• The Lost Party
    Talks a bit about the Republican nomination in advance of the Michigan primary (which Romney eventually won). Since I haven’t been paying attention, this was a good primer on the other candidates (Gingrich, Santorium) and the problems the Republican party has been having this go-around.
  • I Was a Warehouse Wage Slave
    Every time you order something online, your product is being picked and shipped from some warehouse; but what is it like to be one of those pickers?

    The gal conducting our training reminds us again that we cannot miss any days our first week. There are NO exceptions to this policy. She says to take Brian, for example, who’s here with us in training today. Brian already went through this training, but then during his first week his lady had a baby, so he missed a day and he had to be fired. Having to start the application process over could cost a brand-new dad like Brian a couple of weeks’ worth of work and pay. Okay? Everybody turn around and look at Brian. Welcome back, Brian. Don’t end up like Brian.

  • Those Fabulous Confabs
    The story of the TED conference and the general popularity of “Big Idea” conferences.
  • On The Market
    While the title is a bit ambiguous, this article is unintuitively about working at the Sotheby’s auction house in New York. Another great article looking in on a lifestyle and career that I’m not familiar with.

    These girls seemed immune to New York’s damning seasons, which always threaten to expose one’s tax bracket, especially if it is low. The summer sun didn’t melt their makeup, and the winter wind didn’t mar their manes. They were driven in cars and cabs that were kept at a constant 68 degrees. At night and on weekends, they attended galas, museum openings, and brunches in East Hampton. But during business hours, they went on client visits, consulted on prices, and tirelessly secured property. They were friendly on the phone, enthusiastic about the art, and harder working than people who look and talk like that usually need to be.

  • The Man Who Broke Atlantic City
    When you hear a gambling story with a title like this, you immediately think a con or the MIT card counting team. Not this one though, this is a story of a guy who strategically won over $10 million using his smarts and declining economic conditions for the casinos.
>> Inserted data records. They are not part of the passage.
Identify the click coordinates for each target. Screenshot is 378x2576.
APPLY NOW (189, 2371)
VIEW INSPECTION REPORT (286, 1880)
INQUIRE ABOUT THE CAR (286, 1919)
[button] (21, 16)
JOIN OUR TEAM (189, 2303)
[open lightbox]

    But two years ago, Johnson says, the casinos started getting desperate. With their table-game revenues tanking and the number of whales diminishing, casino marketers began to compete more aggressively for the big spenders. After all, one high roller who has a bad night can determine whether a casino’s table games finish a month in the red or in the black. Inside the casinos, this heightened the natural tension between the marketers, who are always pushing to sweeten the discounts, and the gaming managers, who want to maximize the house’s statistical edge. But month after month of declining revenues strengthened the marketers’ position. By late 2010, the discounts at some of the strapped Atlantic City casinos began creeping upward, as high as 20 percent.